Por Daniel Rocha
Entre as décadas de 1980 e 1990, enquanto Teixeira de Freitas consolidava sua emancipação política e vivia um período de intenso crescimento urbano, os cartões-postais , aqueles clássicos retângulos de papelão que percorriam longas distâncias pelo correio sem envelope, assumiram um papel especial. Mais do que meras correspondências, tornaram-se reflexos de uma identidade em formação.
De um lado, continham espaço para selos, endereços e rápidas mensagens; do outro, estampavam imagens cuidadosamente selecionadas, não apenas retratando a paisagem urbana, mas também expressando a forma como a cidade desejava ser vista.

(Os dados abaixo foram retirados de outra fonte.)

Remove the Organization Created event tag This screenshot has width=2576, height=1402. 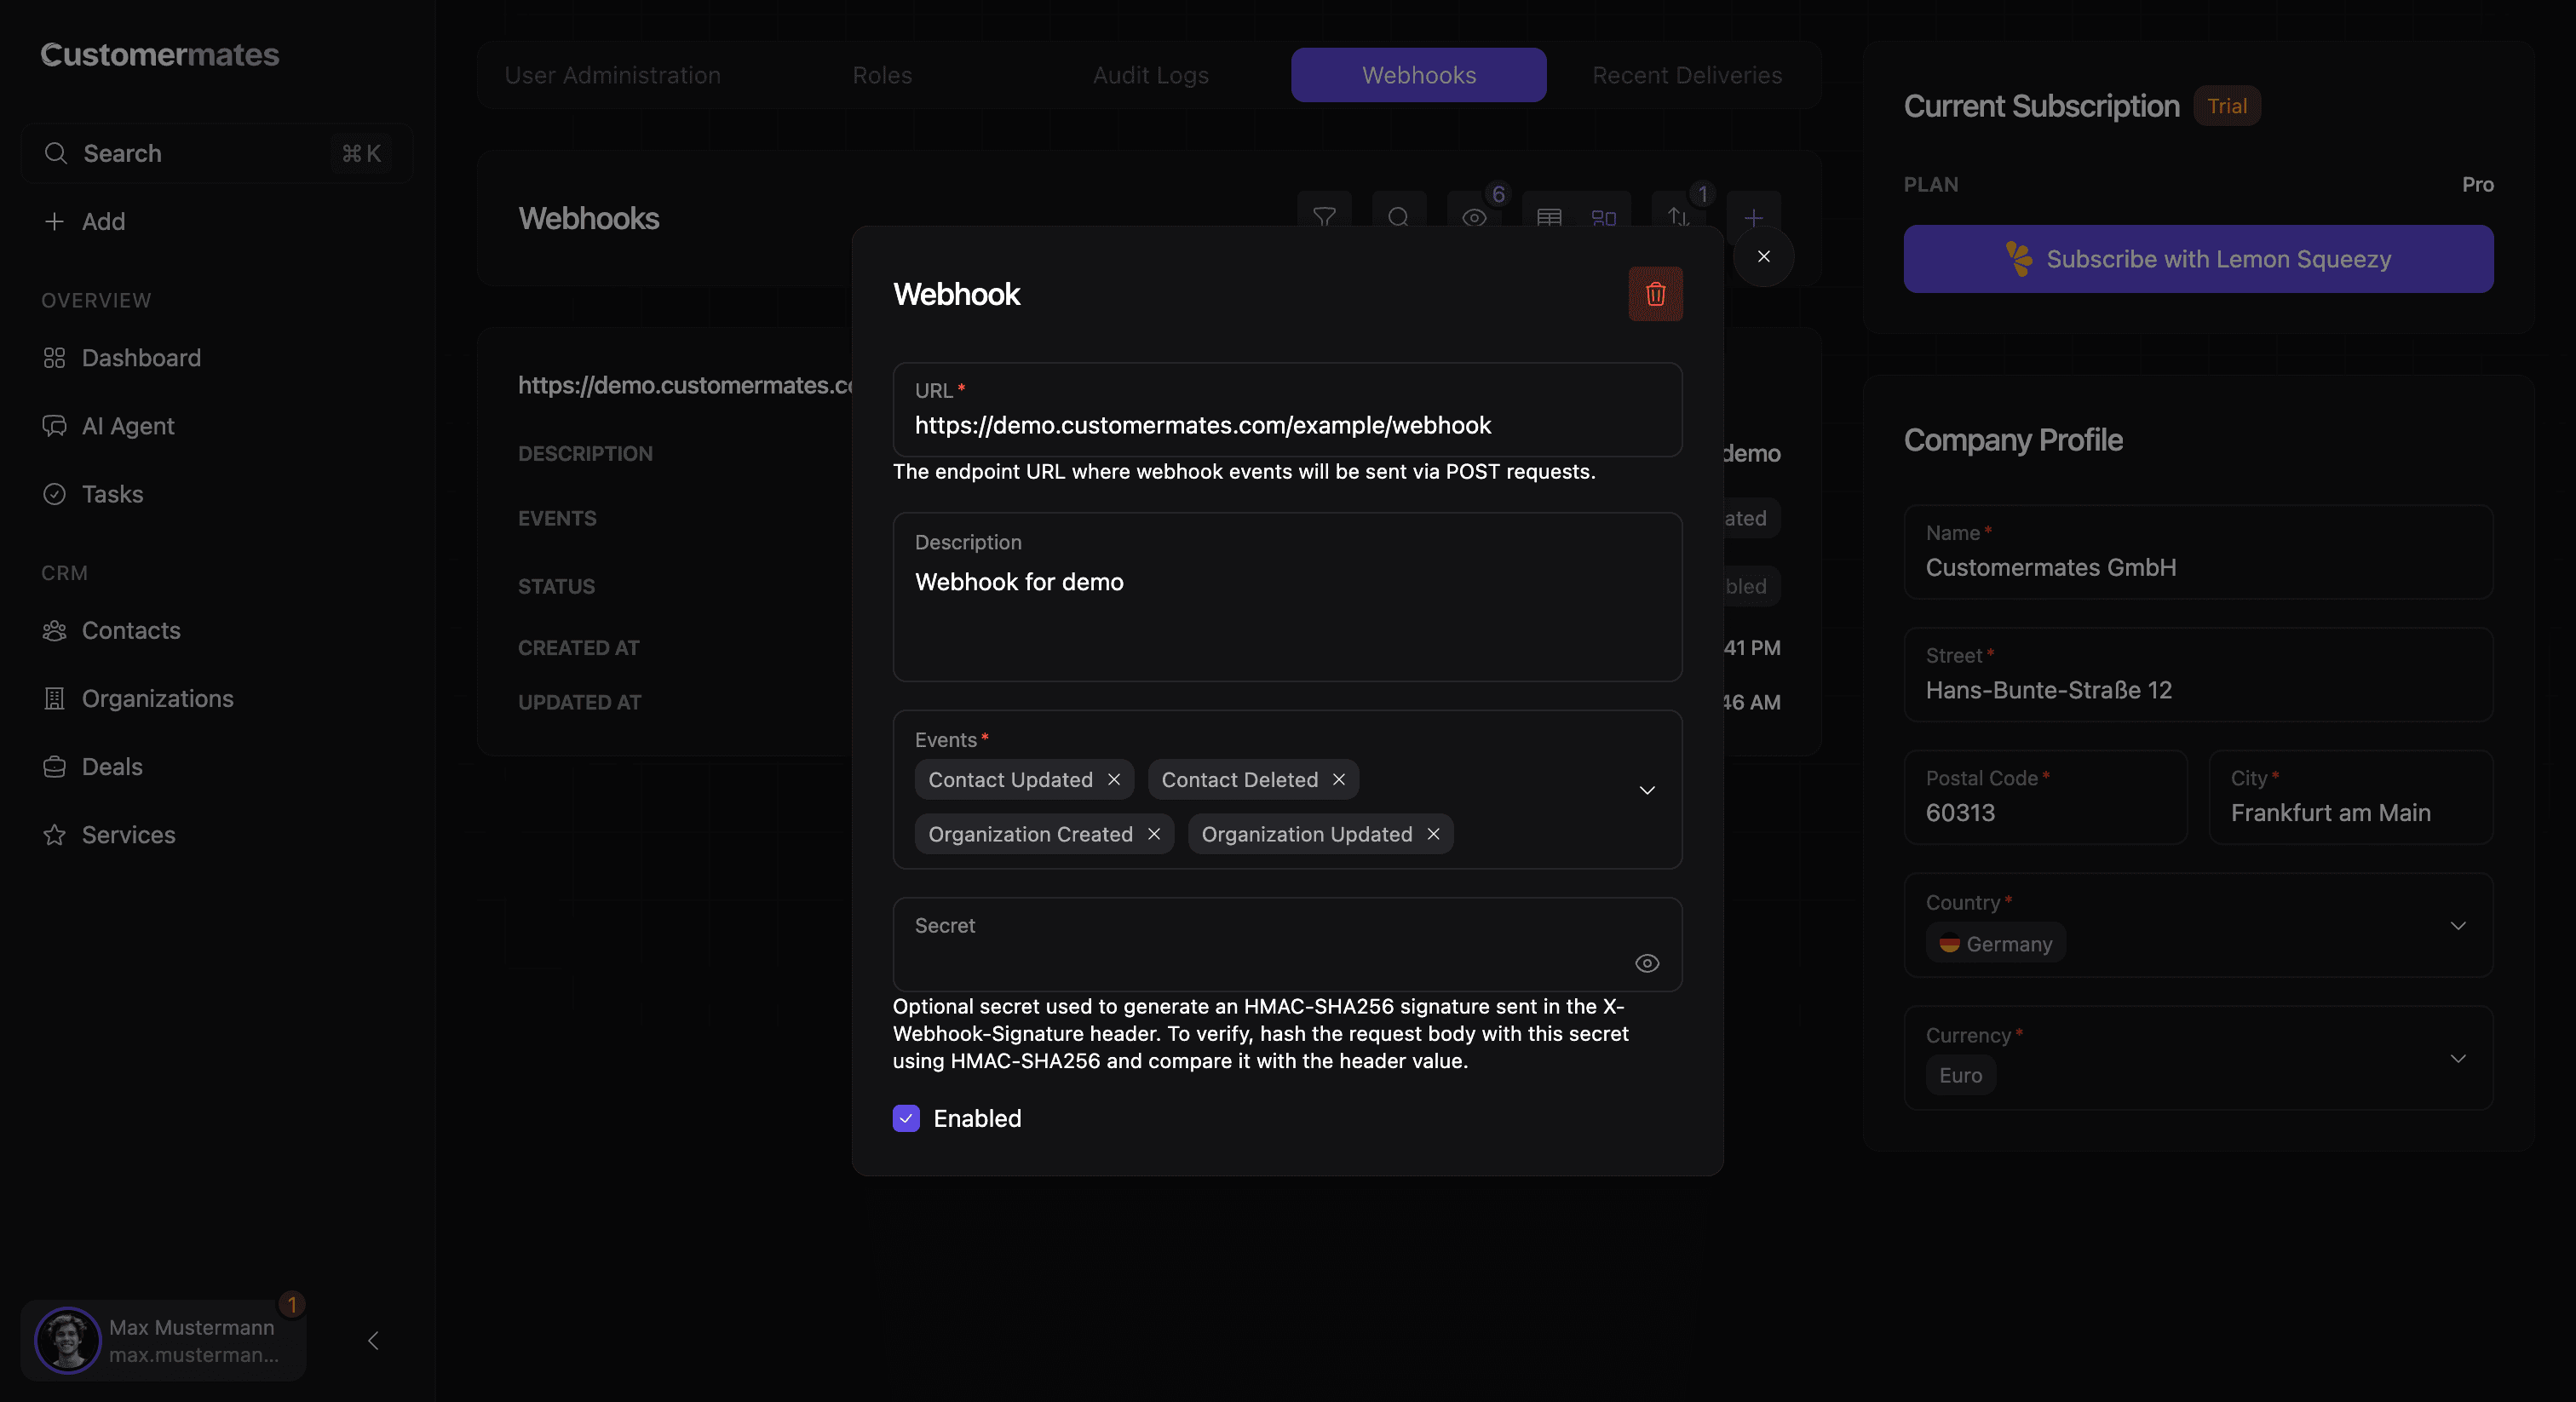click(1153, 834)
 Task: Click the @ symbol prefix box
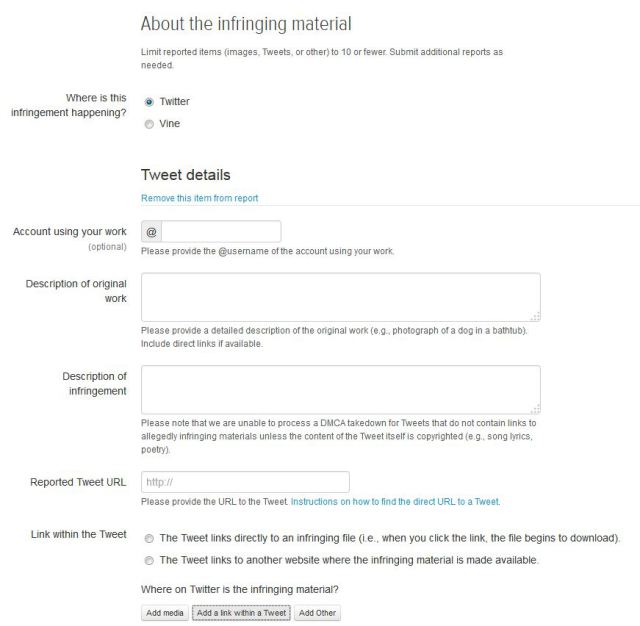point(151,232)
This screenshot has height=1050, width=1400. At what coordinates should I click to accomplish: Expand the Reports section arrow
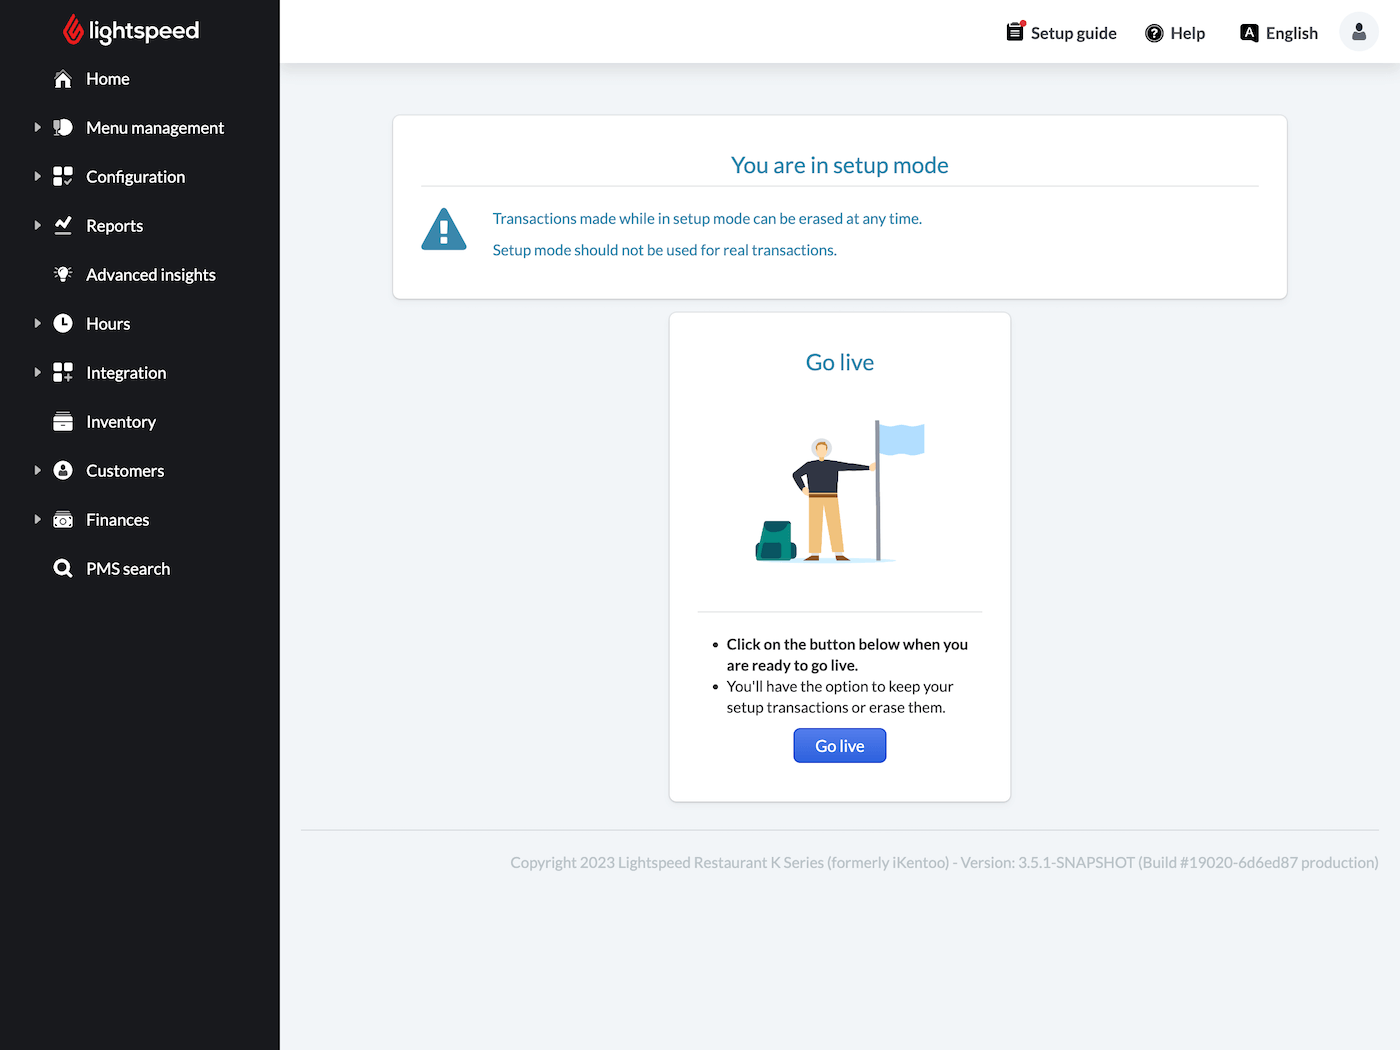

Essa dualidade, entre o que se exibia e o que se ocultava, é o que buscamos explorar através da análise de dois cartões-postais emblemáticos da época.
No primeiro, da década de 1980, período em que Teixeira de Freitas ainda lutava pelo reconhecimento oficial como município, a imagem captura parte da Praça dos Leões, com a Igreja São Pedro ao fundo. A cena transmite um ambiente de ordem e tranquilidade: casas modestas, poucos carros e moradores circulando.
Ao centro, a igreja se destaca, remetendo ao modelo urbano europeu, onde as praças se estruturavam em torno do templo religioso, simbolizando civilização e progresso.
Essa representação não foi meramente acidental. Naquele período, Teixeira de Freitas carregava a fama de ser um povoado desorganizado, apesar de seu crescimento acelerado. O cartão-postal, ao destacar uma paisagem harmoniosa, buscava romper com essa percepção, apresentando a cidade como um espaço em desenvolvimento, pronto para ser reconhecido oficialmente como município.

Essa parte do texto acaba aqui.